Lamb’s recent research has focused on perspectives of “successful aging,” the concept that individuals can postpone or even eliminate the negatives of old age by medical intervention and individual effort. She will use the grant to expand the cultural reach of her studies, adding more diverse populations in the U.S. and expanding her international research from India, where she has already engaged in research, to China. The research will be conducted over a two year period, and Lamb intends to publish her findings in a book.
“How societies construct aging culturally, legally, medically, and institutionally is a pressing global issue of human existence and human rights,” Lamb said. “By bringing together diverse perspectives, my aim is to illuminate taken-for-granted assumptions, helping people envision other, more humane possibilities for making lives meaningful in older age, and diminish social inequalities tied to current successful aging visions.”
A distinguished panel of 16 jurors chose the fellows based on the quality, originality, and potential impact of their proposals, as well as each scholar’s capacity to communicate the findings to a broad audience. The jurors are all scholars and intellectual leaders from some of the world’s leading educational institutions, foundations, and scholarly societies, and six are either current or former university presidents.

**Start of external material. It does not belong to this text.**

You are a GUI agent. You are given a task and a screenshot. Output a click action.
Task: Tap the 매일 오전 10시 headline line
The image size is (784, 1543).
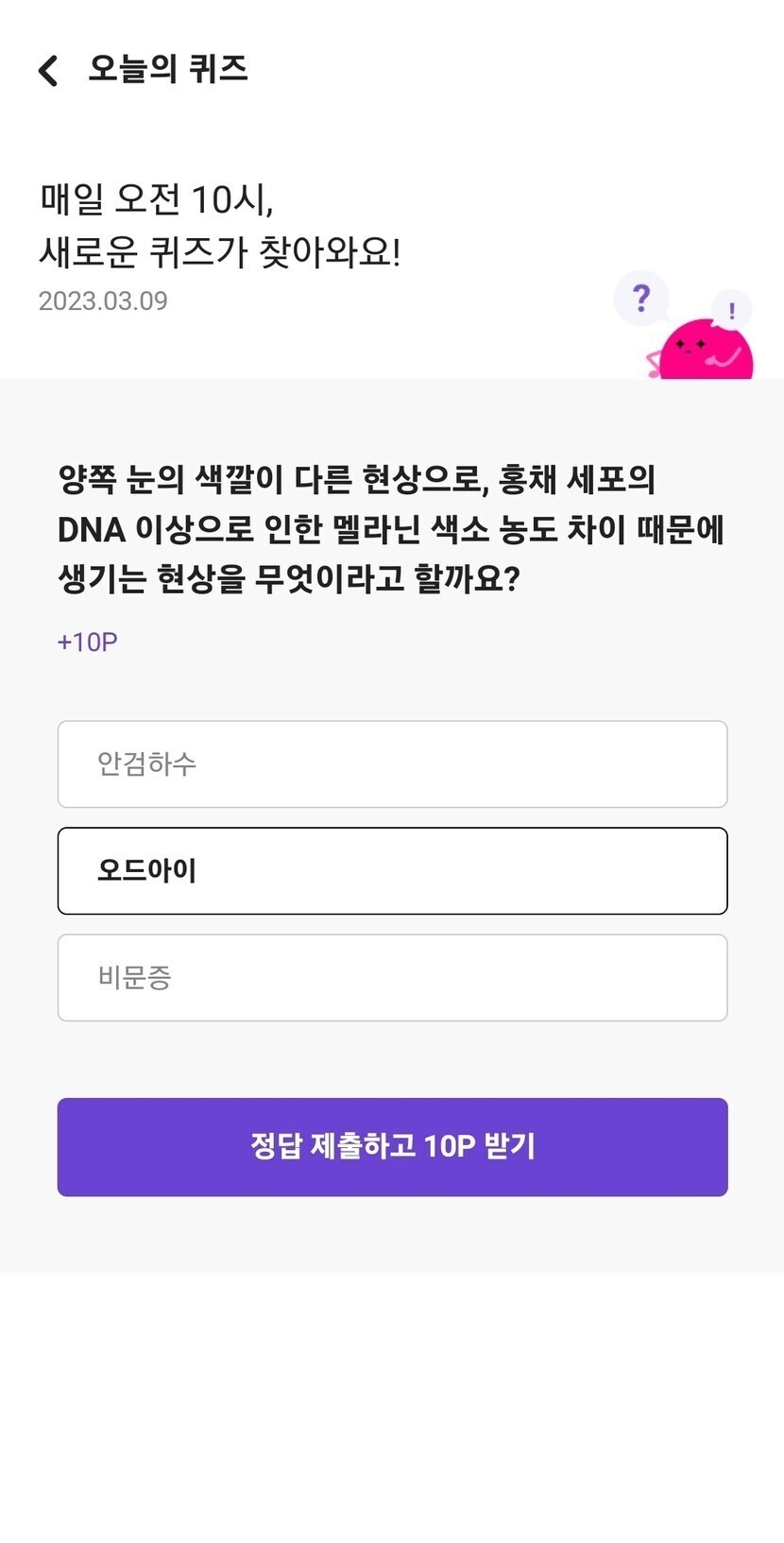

“Professor Lamb perfectly embodies anthropology’s mission to make the strange familiar and the familiar strange, in order to help us out of the cultural boxes in which we live — and age,” said Brandeis University Provost Lisa M. Lynch. “Her research will continue to provide us with a better understanding of how elders in diverse social circumstances and cultural contexts relate to the prevailing ideas of so-called successful aging.”